Dr Cundy’s advice is that GPs should enter the Read code 93C3 (refused consent for upload to national shared electronic record) to all patient records except those for which a patient has given explicit consent to have an SCR.
However, the BMA said his views did not represent BMA policy. Such a blanket approach has also been previously criticised by NHS Connecting for Health, although a spokesperson declined to comment on Dr Cundy’s advice.
Dr Cundy said practices could refuse to take part in the SCR programme but his preferred option was for GPs to automatically opt-out all patients, except where explicit consent has been given.
He added: “This will stop any uploads to the SCR and will enable the system to run on an explicit opt-in basis which is what everyone has been demanding. I will be doing this in my surgery before the end of the month.”

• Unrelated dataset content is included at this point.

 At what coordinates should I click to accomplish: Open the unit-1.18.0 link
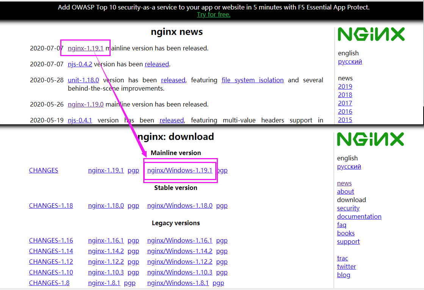pos(83,80)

The GPC has previously advised against practices adding the 93C3 code unless patients have chosen to opt-out.
This week Dr Laurence Buckman, chairman of the BMA’s GPs committee, said: "Dr Cundy’s comments do not represent the policy of the BMA or its GPC and are entirely his own personal remarks.
"GPC believes that it is entirely a matter for individual practices to decide whether, after careful evaluation of the processes in place in their locality, they wish to proceed with uploads to the SCR."
Dr Cundy argued that the independent evaluation of the SCR by University College, London, meant GPs could justifiably opt-out all patients.
He said: “Previously, GPs might have had to write to all their patients telling them that they were doing this. But the emerging news that the SCR is actually positively unsafe means they definitely no longer need to do this. Stopping uploads protects patients’ data and certainly does them no harm.
"Hopefully we can now start constructive discussions as to how to rebuild the English SCR along the lines of the much more successful systems in Scotland and Wales."